Si je me permets de donner mon avis, c’est que depuis 1997, je porte A.MEN, à sa découverte, je me rappelle avoir eu un choc, une explosion d’odeurs est venue à mon nez, tout ce mélangeait, j’avais l’impression de sentir pour la première fois dans un parfum une odeur très gourmande, sucrée, puissante, indéfinissable, et sans équivalent...
Depuis, malgrè ma quête du parfum idéal, personne n’est arrivé à le détroner, le seul qui puisse faire que je deviens infidèle c’est Dior Intense, mais il ne l’égale pas, et je reviens toujours à lui.
Ce parfum a une longue histoire, il a été d’abord un must have de la communauté gay, il est ensuite devenu un parfum TRES à la mode. Il y a eu ensuite une période de désamour.
Pourquoi, et bien car il a trop été comparé à son équivalent féminin, Angel, parfum qui a été adulé puis très critiqué (et je pense à une chanson qui disait : c’est dans l’air, c’est dans l’air)
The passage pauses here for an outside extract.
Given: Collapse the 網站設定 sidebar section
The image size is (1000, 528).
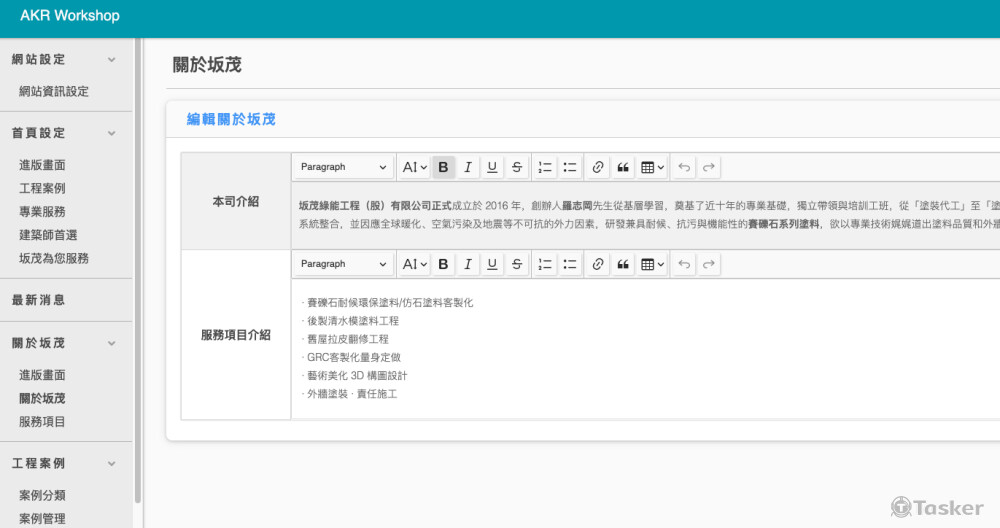Looking at the screenshot, I should 111,60.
Depuis, seuls les addicts le portent, et je ne m’en plaint pas, c’est mon parfum et il le restera... Au boulot, ou mes amis, ou les miens, il est souvent dit que ce parfum est indissociable de ma personne, que c’est un plaisir de venir me "sniffer" en me faisant la bise, et surtout ce qui me fait plaisir, c’est que le jour ou je mets un échantillon d’une autre marque ou le Dior que j’ai en deuxième bouteille on me dit : tiens, tu n’as pas mis ton parfum... Quand je dis indissociable...
On aime ou on aime pas, mais on ne pourra pas lui trouver d’équivalent...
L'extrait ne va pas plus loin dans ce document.